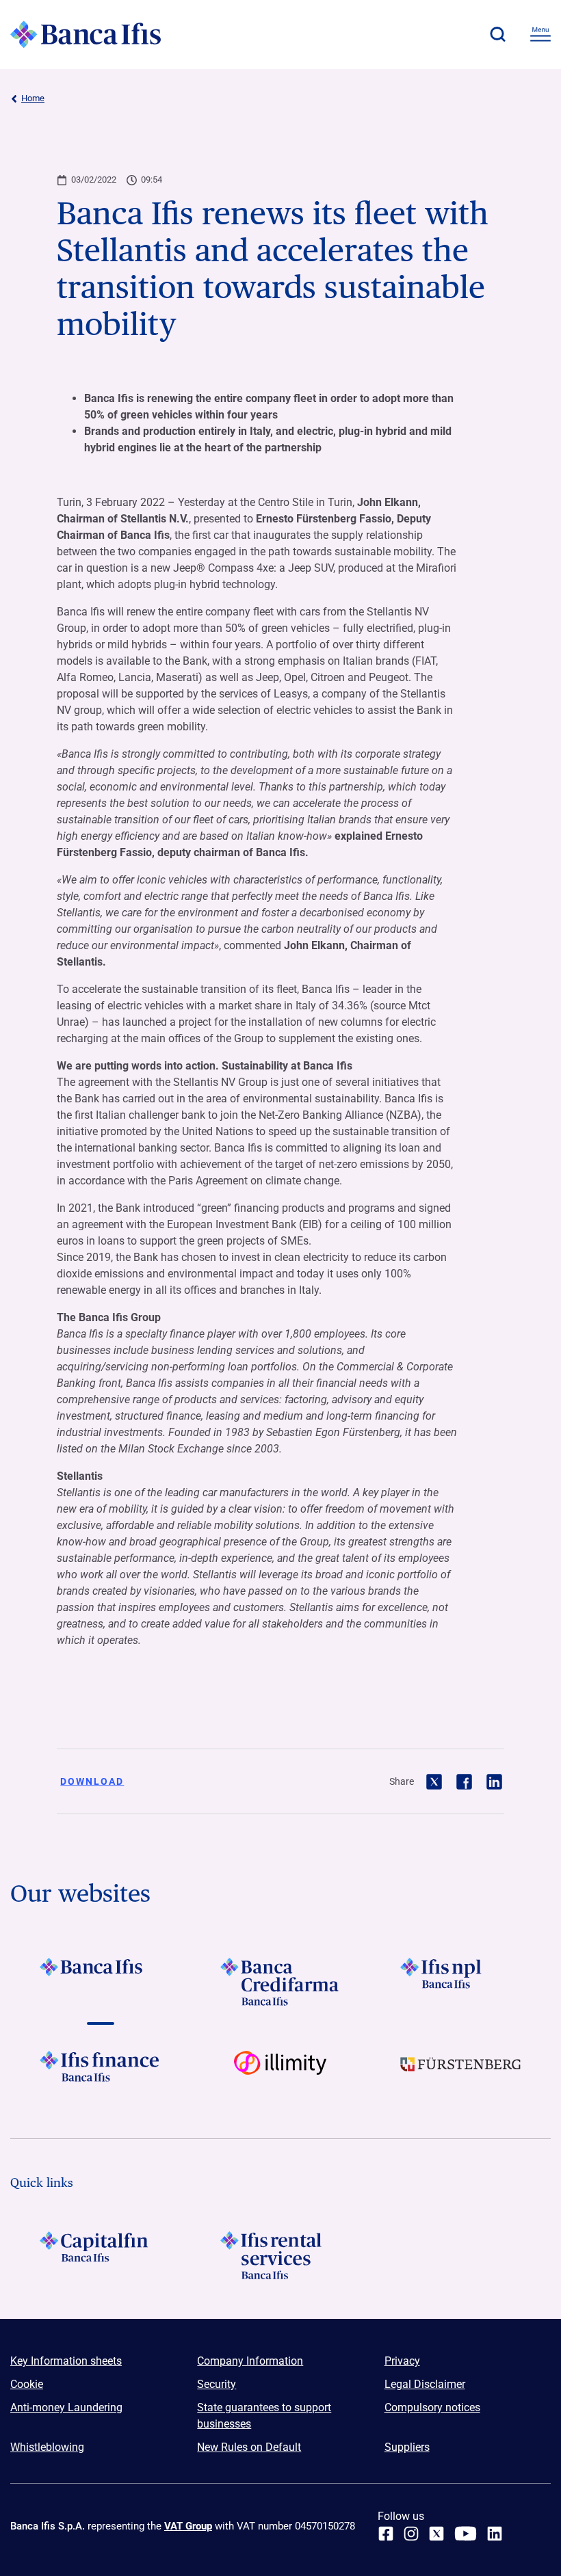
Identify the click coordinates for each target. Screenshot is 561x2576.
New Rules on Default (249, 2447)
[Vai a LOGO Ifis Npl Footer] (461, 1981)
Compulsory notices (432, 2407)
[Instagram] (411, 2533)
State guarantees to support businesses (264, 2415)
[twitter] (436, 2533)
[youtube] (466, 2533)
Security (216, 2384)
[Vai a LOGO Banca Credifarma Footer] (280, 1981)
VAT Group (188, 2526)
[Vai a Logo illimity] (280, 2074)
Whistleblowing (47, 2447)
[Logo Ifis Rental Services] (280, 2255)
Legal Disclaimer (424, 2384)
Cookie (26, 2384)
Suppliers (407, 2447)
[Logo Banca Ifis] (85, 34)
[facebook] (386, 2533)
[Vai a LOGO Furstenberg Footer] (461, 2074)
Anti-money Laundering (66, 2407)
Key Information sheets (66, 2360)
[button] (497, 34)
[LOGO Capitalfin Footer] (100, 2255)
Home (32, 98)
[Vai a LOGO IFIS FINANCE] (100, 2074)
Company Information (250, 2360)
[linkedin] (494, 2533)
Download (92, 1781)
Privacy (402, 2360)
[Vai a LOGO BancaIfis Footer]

* * * * * * * * *

▸ **WORK TO COMPLETE**
Begin at the first line of the entries and end at the line containing "[Vai a LOGO Furstenberg Footer] (461, 2074)": write out each line exactly, skipping pictures.

▸ **ANSWER BELOW**
Identify the click coordinates for each target. Screenshot is 561x2576.
New Rules on Default (249, 2447)
[Vai a LOGO Ifis Npl Footer] (461, 1981)
Compulsory notices (432, 2407)
[Instagram] (411, 2533)
State guarantees to support businesses (264, 2415)
[twitter] (436, 2533)
[youtube] (466, 2533)
Security (216, 2384)
[Vai a LOGO Banca Credifarma Footer] (280, 1981)
VAT Group (188, 2526)
[Vai a Logo illimity] (280, 2074)
Whistleblowing (47, 2447)
[Logo Ifis Rental Services] (280, 2255)
Legal Disclaimer (424, 2384)
Cookie (26, 2384)
Suppliers (407, 2447)
[Logo Banca Ifis] (85, 34)
[facebook] (386, 2533)
[Vai a LOGO Furstenberg Footer] (461, 2074)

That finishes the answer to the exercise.